Work instruction:
Work through the data below and copy out every line where "value" is found.

Material provided:
----------

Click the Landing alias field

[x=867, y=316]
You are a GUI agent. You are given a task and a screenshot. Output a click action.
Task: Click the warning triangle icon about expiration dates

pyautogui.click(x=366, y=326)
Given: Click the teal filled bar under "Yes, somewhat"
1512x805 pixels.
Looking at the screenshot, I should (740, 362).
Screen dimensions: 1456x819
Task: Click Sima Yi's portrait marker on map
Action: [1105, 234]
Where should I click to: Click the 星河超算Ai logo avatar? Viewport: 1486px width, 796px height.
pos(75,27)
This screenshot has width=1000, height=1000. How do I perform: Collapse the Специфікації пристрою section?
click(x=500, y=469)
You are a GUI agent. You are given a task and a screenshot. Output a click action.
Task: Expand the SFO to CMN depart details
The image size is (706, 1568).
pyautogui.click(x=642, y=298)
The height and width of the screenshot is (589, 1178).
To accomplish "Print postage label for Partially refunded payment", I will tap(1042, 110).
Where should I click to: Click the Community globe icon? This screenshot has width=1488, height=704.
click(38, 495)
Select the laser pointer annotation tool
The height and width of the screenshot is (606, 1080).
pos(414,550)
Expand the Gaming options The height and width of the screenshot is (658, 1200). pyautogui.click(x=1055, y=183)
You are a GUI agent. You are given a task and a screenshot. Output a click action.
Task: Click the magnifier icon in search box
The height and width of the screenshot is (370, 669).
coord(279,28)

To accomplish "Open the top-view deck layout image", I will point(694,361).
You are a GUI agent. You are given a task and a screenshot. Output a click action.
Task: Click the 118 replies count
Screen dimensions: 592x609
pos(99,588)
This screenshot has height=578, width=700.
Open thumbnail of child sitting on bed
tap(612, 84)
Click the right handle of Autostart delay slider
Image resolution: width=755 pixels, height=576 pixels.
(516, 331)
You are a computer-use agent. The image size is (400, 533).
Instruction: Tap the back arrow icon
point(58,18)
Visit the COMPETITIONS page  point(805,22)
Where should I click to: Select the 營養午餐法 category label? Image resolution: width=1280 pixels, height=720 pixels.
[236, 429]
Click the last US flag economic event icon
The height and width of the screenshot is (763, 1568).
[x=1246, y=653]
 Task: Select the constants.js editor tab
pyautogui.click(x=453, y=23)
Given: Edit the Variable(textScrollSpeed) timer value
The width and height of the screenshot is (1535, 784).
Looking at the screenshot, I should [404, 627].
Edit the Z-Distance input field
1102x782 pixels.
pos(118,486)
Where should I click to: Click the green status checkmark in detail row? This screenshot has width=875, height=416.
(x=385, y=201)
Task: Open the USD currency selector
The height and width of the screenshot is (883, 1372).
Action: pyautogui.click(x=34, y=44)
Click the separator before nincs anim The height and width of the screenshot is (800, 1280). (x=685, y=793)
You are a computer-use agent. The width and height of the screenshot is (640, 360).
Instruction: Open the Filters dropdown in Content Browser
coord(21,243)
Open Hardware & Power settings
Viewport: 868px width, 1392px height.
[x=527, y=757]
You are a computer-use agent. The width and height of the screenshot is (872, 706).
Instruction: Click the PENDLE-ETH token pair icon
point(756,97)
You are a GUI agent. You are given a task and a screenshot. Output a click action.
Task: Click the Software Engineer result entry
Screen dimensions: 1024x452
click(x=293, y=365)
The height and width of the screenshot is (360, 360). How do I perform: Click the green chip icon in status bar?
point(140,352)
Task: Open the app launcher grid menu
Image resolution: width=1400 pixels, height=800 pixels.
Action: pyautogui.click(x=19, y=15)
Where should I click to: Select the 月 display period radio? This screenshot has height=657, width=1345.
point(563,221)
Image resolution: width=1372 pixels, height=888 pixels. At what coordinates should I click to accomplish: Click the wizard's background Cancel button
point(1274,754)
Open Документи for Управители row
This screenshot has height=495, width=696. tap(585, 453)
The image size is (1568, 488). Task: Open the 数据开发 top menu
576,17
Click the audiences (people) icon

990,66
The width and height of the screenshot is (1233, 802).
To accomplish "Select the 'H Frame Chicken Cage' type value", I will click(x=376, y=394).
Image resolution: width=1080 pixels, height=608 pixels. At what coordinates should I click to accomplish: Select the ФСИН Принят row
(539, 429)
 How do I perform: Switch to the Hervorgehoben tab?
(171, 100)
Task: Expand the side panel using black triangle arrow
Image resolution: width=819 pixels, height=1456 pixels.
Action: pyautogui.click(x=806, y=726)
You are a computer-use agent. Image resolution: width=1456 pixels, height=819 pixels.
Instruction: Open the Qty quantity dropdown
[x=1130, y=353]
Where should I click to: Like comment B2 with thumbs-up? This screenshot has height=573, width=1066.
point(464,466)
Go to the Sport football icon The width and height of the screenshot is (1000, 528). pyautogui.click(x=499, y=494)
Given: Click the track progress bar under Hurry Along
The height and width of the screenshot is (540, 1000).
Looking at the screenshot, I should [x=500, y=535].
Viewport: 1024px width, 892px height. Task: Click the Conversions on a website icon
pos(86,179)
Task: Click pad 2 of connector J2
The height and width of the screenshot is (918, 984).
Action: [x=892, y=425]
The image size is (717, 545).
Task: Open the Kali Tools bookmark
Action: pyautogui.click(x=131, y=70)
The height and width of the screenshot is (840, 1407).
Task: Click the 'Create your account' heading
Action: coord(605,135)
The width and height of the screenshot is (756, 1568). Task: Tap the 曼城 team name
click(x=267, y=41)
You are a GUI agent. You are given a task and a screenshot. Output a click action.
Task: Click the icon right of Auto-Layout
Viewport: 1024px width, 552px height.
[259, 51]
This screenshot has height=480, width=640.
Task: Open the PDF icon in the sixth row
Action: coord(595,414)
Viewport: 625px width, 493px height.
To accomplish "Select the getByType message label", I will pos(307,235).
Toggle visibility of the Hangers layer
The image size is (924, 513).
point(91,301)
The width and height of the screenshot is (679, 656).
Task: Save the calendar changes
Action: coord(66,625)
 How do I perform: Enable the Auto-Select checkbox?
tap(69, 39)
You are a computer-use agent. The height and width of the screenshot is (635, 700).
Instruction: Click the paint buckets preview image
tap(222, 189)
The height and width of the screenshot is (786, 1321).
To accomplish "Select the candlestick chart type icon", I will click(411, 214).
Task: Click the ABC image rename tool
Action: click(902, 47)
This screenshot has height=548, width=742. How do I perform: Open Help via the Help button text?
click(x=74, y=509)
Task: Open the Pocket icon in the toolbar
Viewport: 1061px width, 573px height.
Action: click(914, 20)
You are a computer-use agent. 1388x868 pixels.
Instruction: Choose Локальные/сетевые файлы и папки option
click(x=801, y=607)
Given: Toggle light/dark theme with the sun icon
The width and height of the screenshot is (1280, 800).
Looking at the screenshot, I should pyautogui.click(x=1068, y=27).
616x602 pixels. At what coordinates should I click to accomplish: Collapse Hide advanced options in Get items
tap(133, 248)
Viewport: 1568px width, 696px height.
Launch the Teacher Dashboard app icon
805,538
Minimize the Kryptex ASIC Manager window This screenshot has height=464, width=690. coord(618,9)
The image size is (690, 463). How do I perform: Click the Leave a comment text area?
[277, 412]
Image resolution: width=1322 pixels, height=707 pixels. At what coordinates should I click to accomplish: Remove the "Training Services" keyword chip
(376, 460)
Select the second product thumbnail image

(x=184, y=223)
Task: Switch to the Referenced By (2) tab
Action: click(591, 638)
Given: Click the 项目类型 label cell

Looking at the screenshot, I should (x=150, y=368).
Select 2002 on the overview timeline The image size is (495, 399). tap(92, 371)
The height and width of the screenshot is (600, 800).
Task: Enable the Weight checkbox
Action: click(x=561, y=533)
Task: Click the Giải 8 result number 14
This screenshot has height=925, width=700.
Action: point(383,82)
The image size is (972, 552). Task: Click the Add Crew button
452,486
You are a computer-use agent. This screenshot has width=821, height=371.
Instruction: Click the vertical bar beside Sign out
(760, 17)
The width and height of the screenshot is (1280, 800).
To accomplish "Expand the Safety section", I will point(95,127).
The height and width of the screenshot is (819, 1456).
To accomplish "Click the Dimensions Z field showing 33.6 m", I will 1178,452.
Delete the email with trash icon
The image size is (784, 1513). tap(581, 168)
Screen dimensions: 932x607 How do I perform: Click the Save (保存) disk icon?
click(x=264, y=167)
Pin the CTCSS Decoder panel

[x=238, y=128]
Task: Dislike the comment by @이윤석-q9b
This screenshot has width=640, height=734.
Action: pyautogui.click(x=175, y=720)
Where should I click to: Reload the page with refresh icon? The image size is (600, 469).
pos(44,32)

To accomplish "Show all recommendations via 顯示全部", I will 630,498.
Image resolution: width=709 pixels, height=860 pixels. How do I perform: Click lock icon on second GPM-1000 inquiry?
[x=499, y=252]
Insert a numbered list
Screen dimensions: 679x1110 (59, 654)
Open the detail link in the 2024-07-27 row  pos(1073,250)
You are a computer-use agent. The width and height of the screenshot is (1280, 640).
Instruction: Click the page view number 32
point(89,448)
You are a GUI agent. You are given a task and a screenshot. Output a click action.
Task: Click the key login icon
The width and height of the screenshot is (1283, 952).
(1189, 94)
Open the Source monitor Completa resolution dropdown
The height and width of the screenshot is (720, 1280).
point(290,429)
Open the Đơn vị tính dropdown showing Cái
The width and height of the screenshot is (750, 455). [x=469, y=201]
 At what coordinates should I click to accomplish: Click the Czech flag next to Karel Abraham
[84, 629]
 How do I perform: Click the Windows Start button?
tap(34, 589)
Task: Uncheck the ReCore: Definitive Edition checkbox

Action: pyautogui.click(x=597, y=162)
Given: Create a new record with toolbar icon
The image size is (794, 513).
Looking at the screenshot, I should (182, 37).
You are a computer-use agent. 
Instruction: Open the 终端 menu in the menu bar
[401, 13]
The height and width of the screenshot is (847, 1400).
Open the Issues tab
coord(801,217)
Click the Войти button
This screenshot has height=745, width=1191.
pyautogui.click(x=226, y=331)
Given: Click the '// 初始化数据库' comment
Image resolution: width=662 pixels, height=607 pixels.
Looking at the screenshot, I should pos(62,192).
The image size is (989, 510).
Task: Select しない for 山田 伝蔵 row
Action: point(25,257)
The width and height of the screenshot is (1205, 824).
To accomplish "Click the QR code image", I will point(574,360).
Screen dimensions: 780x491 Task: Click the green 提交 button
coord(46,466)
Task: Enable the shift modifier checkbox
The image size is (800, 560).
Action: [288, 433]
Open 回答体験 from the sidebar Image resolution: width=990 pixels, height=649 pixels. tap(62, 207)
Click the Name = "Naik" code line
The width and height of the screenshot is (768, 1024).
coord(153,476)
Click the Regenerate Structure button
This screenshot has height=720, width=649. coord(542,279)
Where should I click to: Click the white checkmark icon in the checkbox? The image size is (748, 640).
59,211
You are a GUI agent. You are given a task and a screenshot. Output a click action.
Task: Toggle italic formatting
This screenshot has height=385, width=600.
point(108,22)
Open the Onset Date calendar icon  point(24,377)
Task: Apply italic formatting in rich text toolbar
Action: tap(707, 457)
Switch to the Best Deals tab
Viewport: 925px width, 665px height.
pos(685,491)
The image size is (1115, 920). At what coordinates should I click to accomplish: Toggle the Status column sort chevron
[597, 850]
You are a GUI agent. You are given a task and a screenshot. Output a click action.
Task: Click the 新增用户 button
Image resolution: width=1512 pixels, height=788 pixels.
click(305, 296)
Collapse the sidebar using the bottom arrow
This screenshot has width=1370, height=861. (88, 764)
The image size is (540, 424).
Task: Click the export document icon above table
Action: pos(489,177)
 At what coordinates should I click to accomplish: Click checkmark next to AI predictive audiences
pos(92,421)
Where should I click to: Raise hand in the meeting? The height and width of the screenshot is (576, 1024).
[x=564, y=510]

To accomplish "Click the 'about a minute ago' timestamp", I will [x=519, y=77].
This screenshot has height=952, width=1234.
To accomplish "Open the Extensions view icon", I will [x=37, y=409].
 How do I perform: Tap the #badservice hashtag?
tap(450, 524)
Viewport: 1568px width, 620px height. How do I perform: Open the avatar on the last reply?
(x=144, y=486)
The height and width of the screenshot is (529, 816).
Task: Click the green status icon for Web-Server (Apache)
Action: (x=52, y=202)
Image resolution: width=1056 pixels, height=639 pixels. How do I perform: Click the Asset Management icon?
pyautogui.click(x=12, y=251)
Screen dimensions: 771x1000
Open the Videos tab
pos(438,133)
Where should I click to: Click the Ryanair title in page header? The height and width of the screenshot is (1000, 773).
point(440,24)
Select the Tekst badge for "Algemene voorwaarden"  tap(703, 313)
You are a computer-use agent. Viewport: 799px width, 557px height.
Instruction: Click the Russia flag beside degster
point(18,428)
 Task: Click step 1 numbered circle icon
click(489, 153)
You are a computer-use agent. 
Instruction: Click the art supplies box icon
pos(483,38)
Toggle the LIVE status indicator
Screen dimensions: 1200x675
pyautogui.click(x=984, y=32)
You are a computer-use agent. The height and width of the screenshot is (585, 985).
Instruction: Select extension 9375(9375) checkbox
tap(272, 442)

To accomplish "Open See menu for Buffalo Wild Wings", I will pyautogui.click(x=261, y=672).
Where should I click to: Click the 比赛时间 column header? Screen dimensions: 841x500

----------

Solution to this exercise:
Given: Edit the Variable(textScrollSpeed) timer value
To accomplish "Select the 'H Frame Chicken Cage' type value", I will click(x=376, y=394).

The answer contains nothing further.